> > The second one seems to be trickier. It looks like a race wrt. PADT
> > message reception. Reproducing the bug will probably require to
> > generate some PADT flooding to a host that creates and releases PPPoE
> > connections.
Ok I think I can see the potential race here, specifically the PADT
frame is received while the pppoe interface is being deleted. (I will
have a go inducing this with msleep() in the code tomorrow)

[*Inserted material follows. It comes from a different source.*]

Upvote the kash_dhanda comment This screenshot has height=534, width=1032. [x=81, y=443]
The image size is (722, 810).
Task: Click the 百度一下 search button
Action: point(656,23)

1. pppoe_flush_dev() - sk->sk_state = PPPOX_DEAD, po->pppoe_dev = NULL
2. pppoe_connect() - sk->sk_state = PPPOX_NONE, po->pppoe_dev = NULL
3. pppoe_disc_rcv() - sk->sk_state = PPPOX_ZOMBIE po->pppoe_dev = NULL
4. pppoe_release() - dev_put(po->pppoe_dev) ----> Oops
Either in pppoe_disc_rcv() we add the condition:
@@ -496,7 +499,8 @@ static int pppoe_disc_rcv(struct sk_buff *skb,
struct net_device *dev,
/* We're no longer connect at the PPPOE layer,
* and must wait for ppp channel to disconnect
us.
*/
- sk->sk_state = PPPOX_ZOMBIE;
+ if (sk->sk_state & PPPOX_CONNECTED)
+ sk->sk_state = PPPOX_ZOMBIE;
}
Or perhaps we remove the assumption that the state PPPOX_ZOMBIE has a
non-null pppoe_dev on it.
I don't know why the code isn't like the following anyway.
-if (sk->sk_state & (PPPOX_CONNECTED | PPPOX_BOUND | PPPOX_ZOMBIE)) {
+if (po->pppoe_dev) {
dev_put(po->pppoe_dev);
po->pppoe_dev = NULL;
}